With the turn of the 20th century, metaphysics has suffered a severe blow, both from the analytic and the continental tradition. Even though Immanuel Kant, with his development of the transcendental notion of the "synthetic a priori knowledge' and his analysis of the schematic nature and role of the 'mind', had taken considerable steps towards the consolidation of metaphysics, the enlightenment (and its legacy), with its premise firmly rooted in rationality and its later orientation to naturalism, however was basically a project to do away with Metaphysics. Even though philosophers like Bertrand Russell and his cohort took a positivist approach to it with their theory of "Logical Atomism", sadly, it only added to its limitation and subsequently to its present state of non existence (it now has existence only as a ghost - through the Derridian concept of "hauntology"). positivism and analytic philosophy, with their highly narrow conceptual scope for epistemology (the correspondence theory), basically have no room for metaphysics to thrive within their traditions.
Modernism, with nihilistic existentialism as its ontological zeitgeist, was basically a manifestation of the continental's lamentation to this condition of disappearance. The transition to postmodernism doesn't do much good either, as it basically, in a way, celebrates what modernism was lamenting. But postmodernism, as the ever paradoxical agent, doesn't completely shun the notion of metaphysics like its counterpart poststructuralism (Derrida's “metaphysics of presence”, Lacan's “object petit a”has no room for metaphysics). Its extreme subjectivism leaves certain attitudinal space for metaphysics as can be seen in postmodern theology. But the problem even with this postmodern attitude is its notion of spirituality and its notion of politics, or rather its notion of 'the political' (politics and political-closely related as in 'cause and effect' but have a completely different ontology. 'Politics' is studied is departments like Political Science, IR, Area Studies etc whereas 'the political' is mainly dealt with in Literature, continental philosophy, sociology etc).

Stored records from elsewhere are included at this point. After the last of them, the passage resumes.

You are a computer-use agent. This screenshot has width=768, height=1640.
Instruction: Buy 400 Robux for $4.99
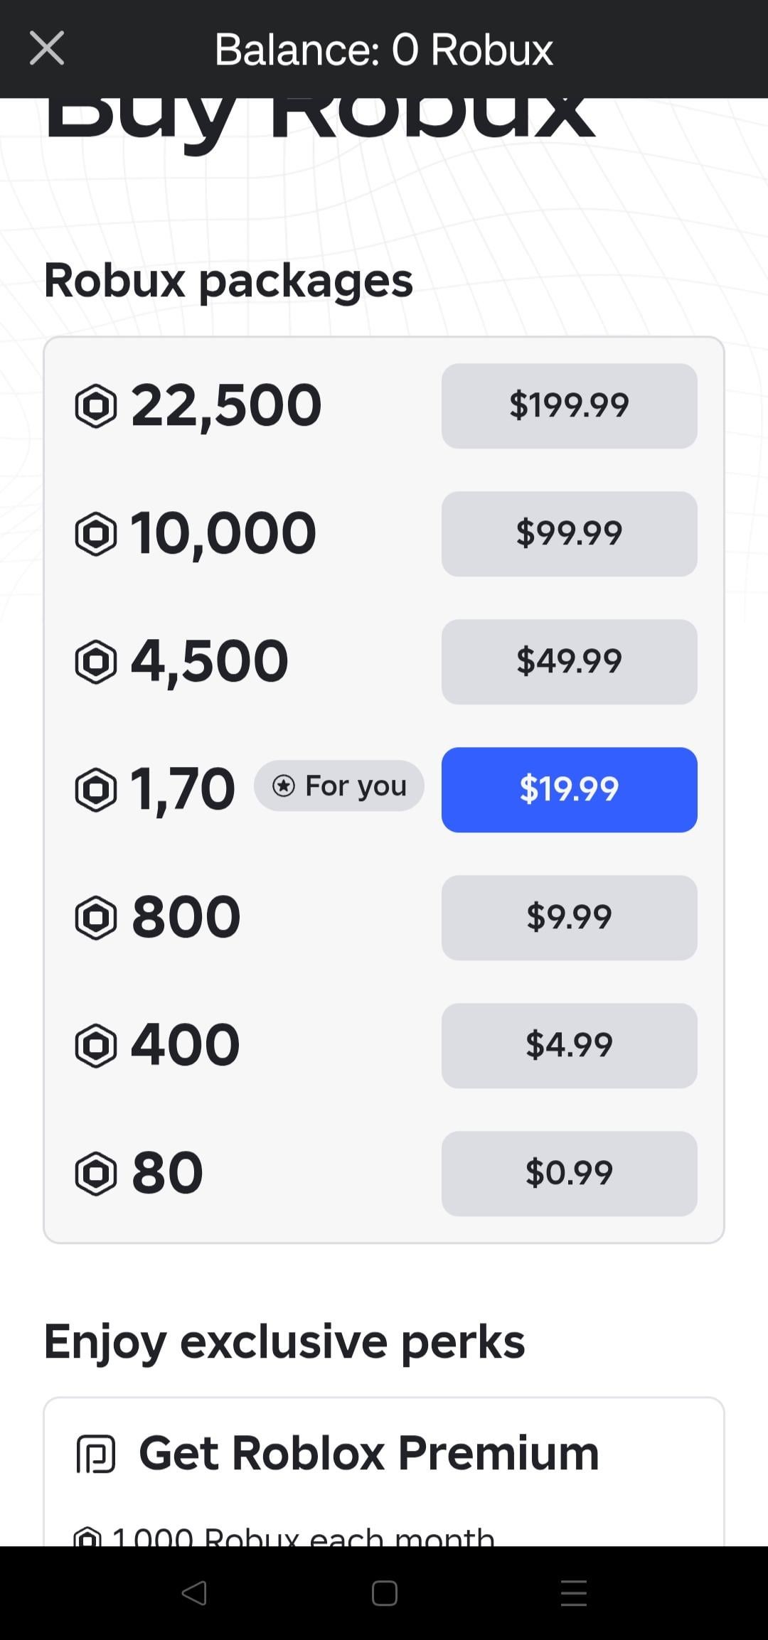[x=569, y=1046]
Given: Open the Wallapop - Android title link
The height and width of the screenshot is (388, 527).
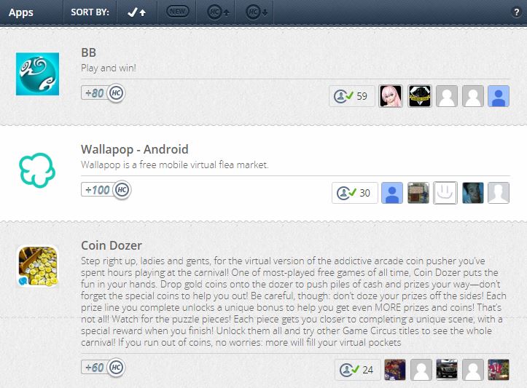Looking at the screenshot, I should point(134,149).
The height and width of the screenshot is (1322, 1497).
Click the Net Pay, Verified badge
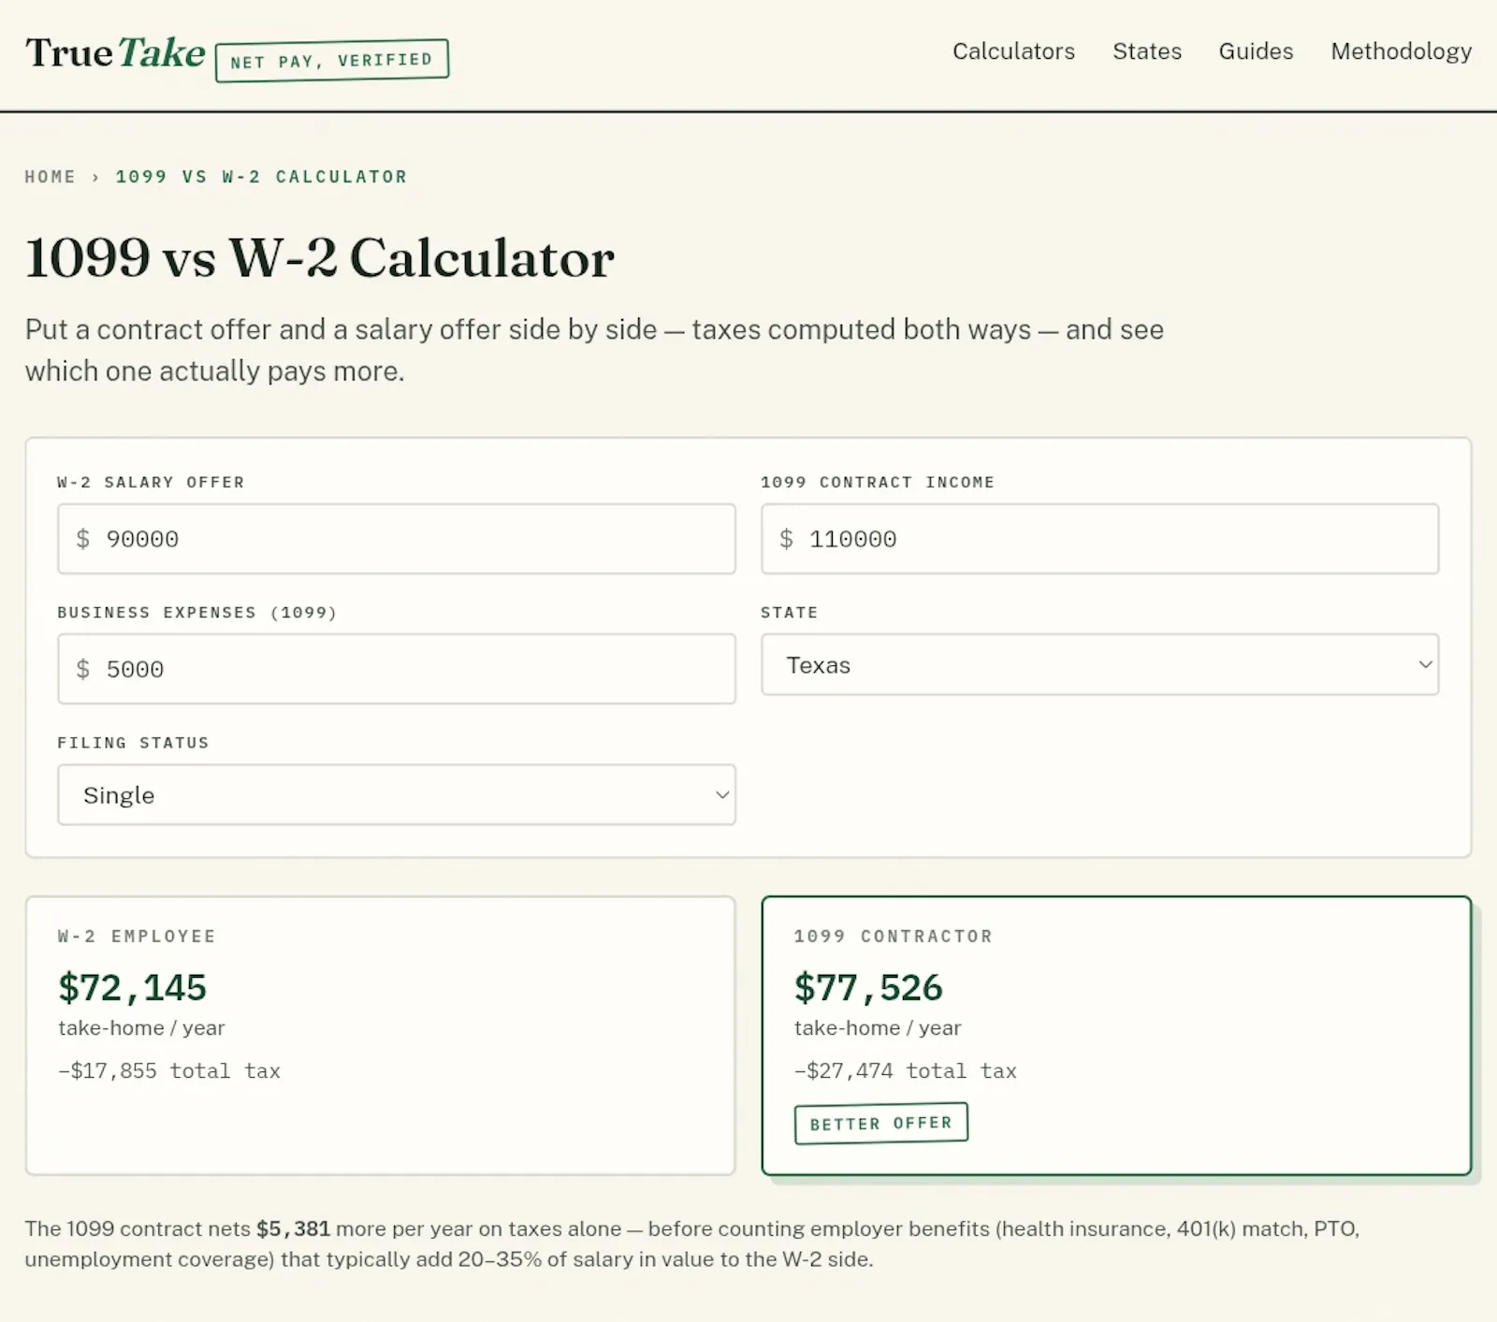click(332, 61)
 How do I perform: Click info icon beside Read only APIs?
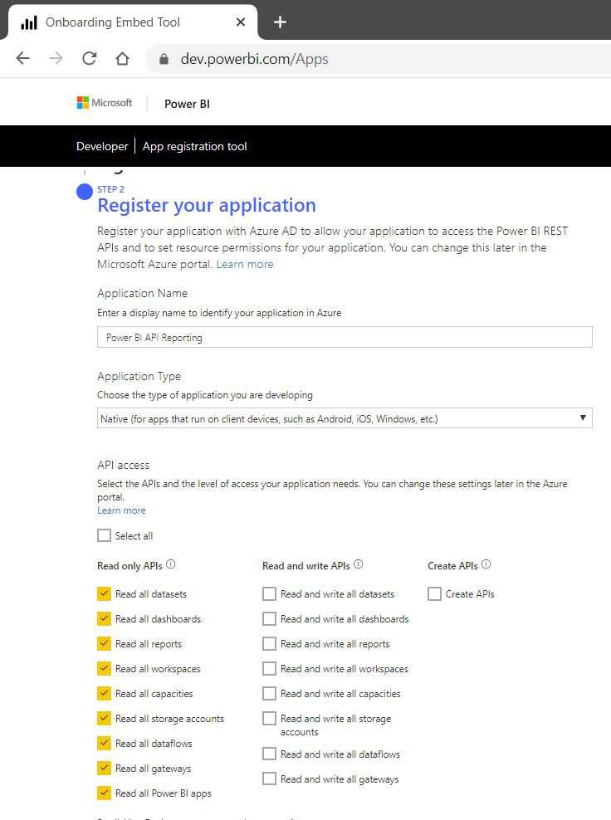point(170,564)
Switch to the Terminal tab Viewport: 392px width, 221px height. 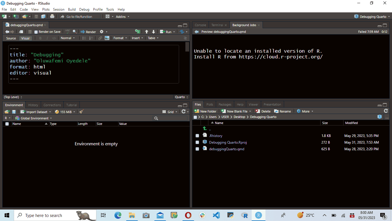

Now enough with the historical baggage. In the simplest of terms, Metaphysics as in noumenal reality is perceptible neither through sensation nor reason. Kant, Godel and Wittgenstein have established that beyond a shadow of a doubt. Any proposition (notice the primacy of language here) that claims to state any case - 'noumenal', 'ding an sich'- beyond 'atomic complex', 'incomplete symbols' etc etc. are basically nonsensical. However, this nonsensicality does not really determine the ontological case of metaphysics.
Godel's Incompleteness Theorem is basically a proof of the limitation, triviality actually of the Enlightenment's most fundamental premise, namely human rationality. The standard measure for the nonsensicality of any proposition that claims any metaphysical or ontological case beyond this limited rationality is this same limited rationality itself, and this frankly, in the continental sense is quite ‘absurd’.
The limits of formal language is quite easily overcome by an informal one, not in the Beckett-ian (Samuel Beckett) sense, ok, maybe a little, but informal as (mainly) in say like poetry- the cases of the romantics like Keats, Shelley etc and transcendentalists the likes of Emerson and Walt Whitman etc. are prime examples in this regards. And if I may so add, Wittgenstein once read a poem in front of the Vienna Circle, who as positivists believed that the Tractatus was about the Correspondence Theory. And then we have highly informal narratives such as the ones by high modernists authors the likes of James Joyce and Virginia Woolf, and then we have postmodern narratives like Magic Realism appropriated to perfection by novelists like Salman Rushdie and Gabriel Marquez. These narrative techniques are capable of expressing what formal propositional language is incapable of expressing. Narratology, in general, offers lots of spaces that are seemingly beyond possibility as per syllogism.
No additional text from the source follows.